- _Work required_:
Copy the text of the records below word for word, leaving out the pictures.

● ● ● ● ● ● ●

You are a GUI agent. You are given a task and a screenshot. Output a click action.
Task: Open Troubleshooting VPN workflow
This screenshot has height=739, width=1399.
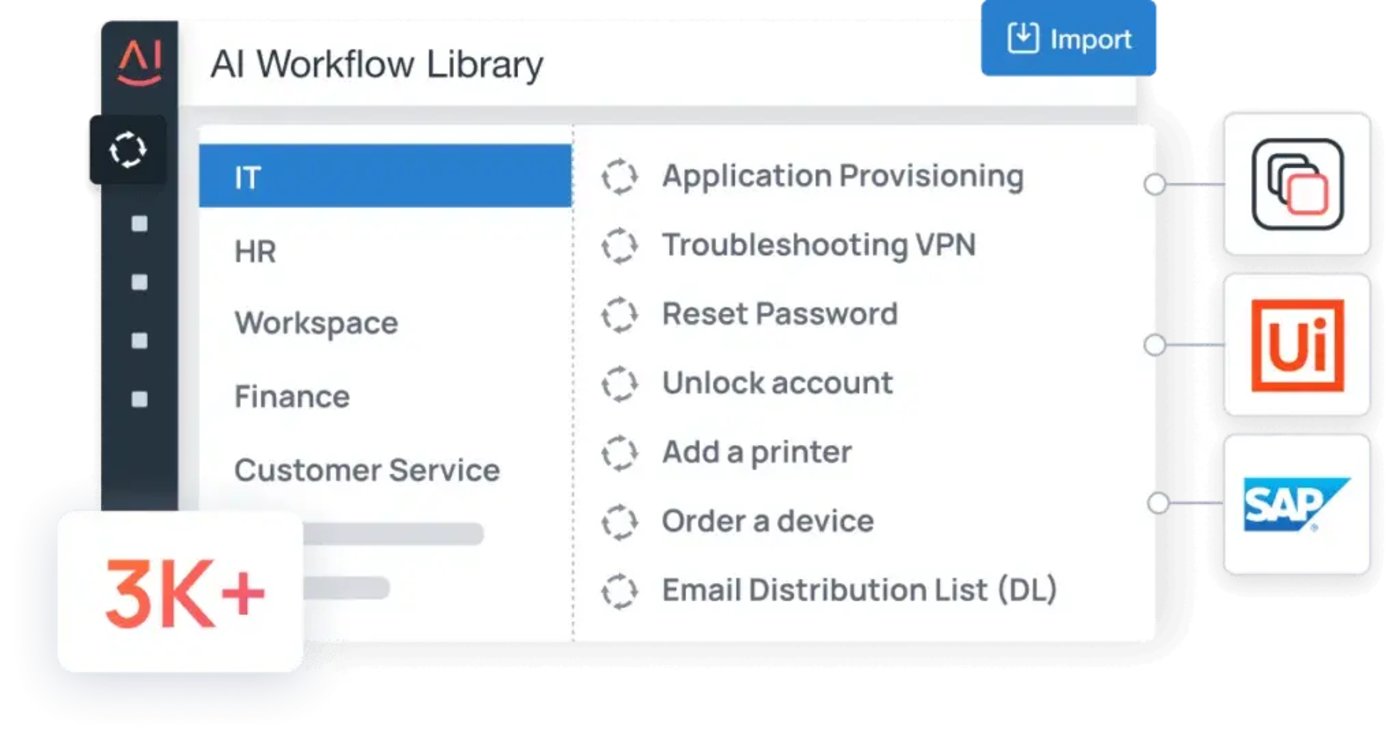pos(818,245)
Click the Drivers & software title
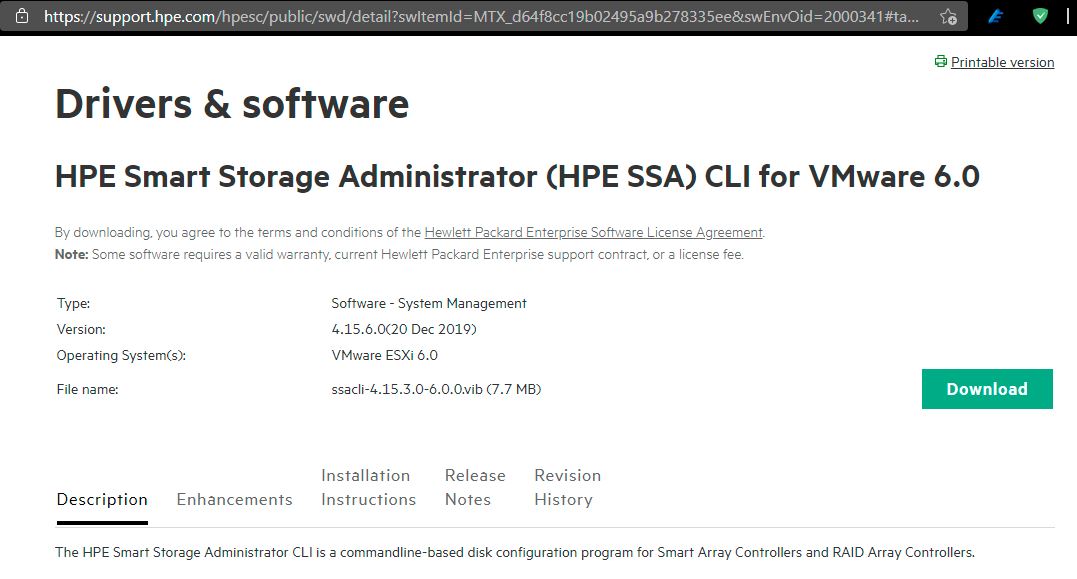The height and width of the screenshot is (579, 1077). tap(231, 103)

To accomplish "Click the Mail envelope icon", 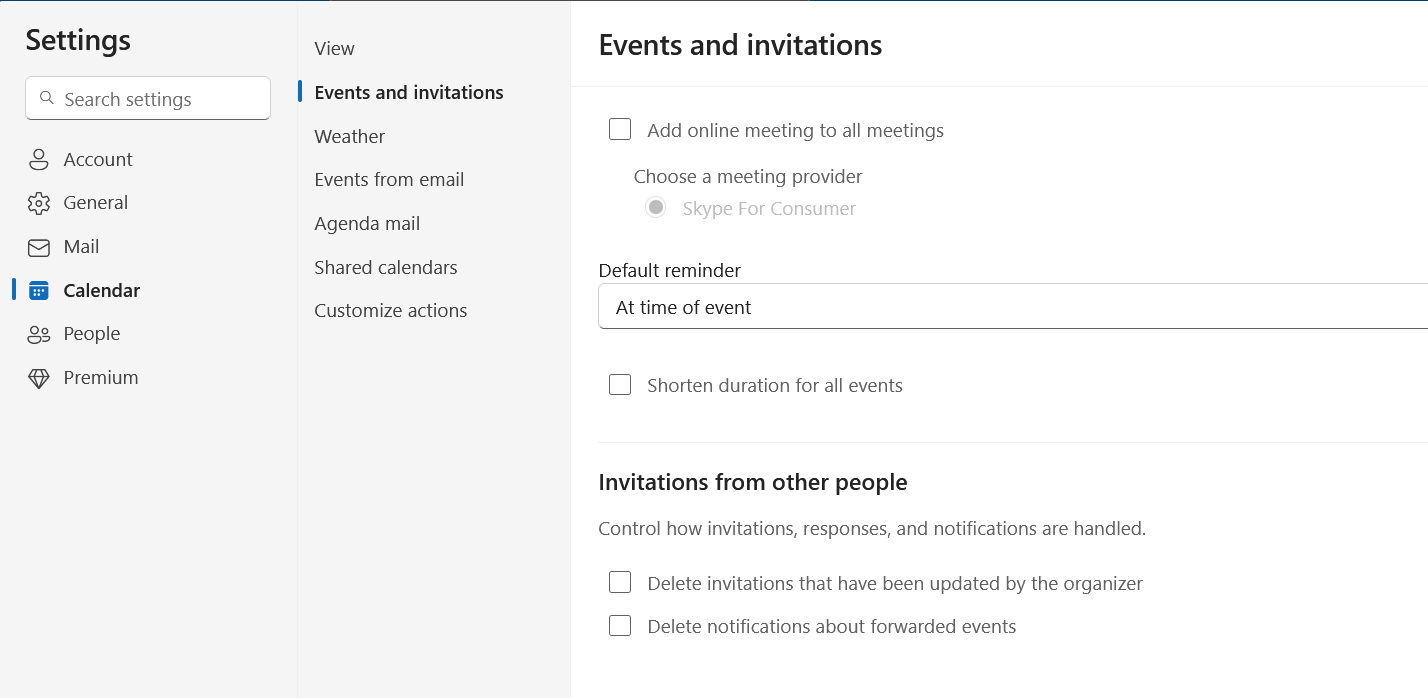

● ● ● ● ● ● ●

- _Result_:
You are a GUI agent. You are given a task and a screenshot. Output a click action.
Task: Open Troubleshooting VPN workflow
This screenshot has height=739, width=1399.
pos(818,245)
Click the Drivers & software title
The height and width of the screenshot is (579, 1077). tap(231, 103)

To accomplish "Click the Mail envelope icon", 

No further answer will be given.